In his 17 March 1976 lecture, Foucault describes racism as ‘a way of introducing a break into the domain of life that is under power’s control: the break between what must live and what must die’. In the biopolitical system ‘killing or the imperative to kill is acceptable only if it results not in a victory over political adversaries, but in the elimination of the biological threat and the improvement of the species or race’ (pp. 254-256).

As Merriman recounts, the destruction of the Commune was presented in similar terms. He notes how Communards were described as savages and barbarians (p. 207), how government newspapers called for ‘vengeance to clean the contagious Communard stain from the city’, and how purging Paris of these degenerates was seen as a necessity if France was to be saved, to be reborn (pp.238-240).

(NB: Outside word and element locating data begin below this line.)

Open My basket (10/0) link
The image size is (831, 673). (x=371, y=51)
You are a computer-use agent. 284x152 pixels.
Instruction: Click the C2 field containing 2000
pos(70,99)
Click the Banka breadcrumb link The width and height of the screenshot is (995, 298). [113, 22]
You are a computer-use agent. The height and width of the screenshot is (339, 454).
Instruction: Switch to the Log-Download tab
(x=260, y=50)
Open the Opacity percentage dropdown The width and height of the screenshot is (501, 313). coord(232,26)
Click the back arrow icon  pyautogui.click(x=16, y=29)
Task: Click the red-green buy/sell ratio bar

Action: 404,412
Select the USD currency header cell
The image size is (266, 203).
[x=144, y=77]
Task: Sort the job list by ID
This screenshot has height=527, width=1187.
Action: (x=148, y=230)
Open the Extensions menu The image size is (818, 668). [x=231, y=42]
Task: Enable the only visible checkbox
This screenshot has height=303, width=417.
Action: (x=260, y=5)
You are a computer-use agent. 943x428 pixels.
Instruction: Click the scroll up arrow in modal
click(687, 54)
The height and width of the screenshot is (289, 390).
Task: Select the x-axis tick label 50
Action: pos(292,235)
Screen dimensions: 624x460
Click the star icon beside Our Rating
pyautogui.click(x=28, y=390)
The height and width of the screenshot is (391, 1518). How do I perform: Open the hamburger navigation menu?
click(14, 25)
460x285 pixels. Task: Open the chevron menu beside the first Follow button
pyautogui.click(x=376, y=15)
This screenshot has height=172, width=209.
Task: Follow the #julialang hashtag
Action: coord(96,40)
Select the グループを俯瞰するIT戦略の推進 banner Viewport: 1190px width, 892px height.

Foucault almost immediately brings in the example of Nazism when detailing his conception of biopolitical racism. ‘After all’, he states, ‘Nazism was in fact the paroxysmal development of the new power mechanisms that had been established since the eighteenth century’ (p. 259). It should therefore have been no surprise to see memorials to the victims of Auschwitz, Buchenwald and Dachau next to the Communard plaque on the Allée du mur des Fédérés in Père Lachaise.

SAM_2369 SAM_2370

It is also not surprising that something I had always seen through a lens of class war, of repression designed to protect bourgeois privilege, can also be viewed through a prism of racism and biopolitics.

But what is surprising, shocking even, is that this horrendous period of classist-racist bloodletting is not more widely known, and that it is not widely discussed in the same terms as the colonial and totalitarian genocides of the 19th and 20th Centuries.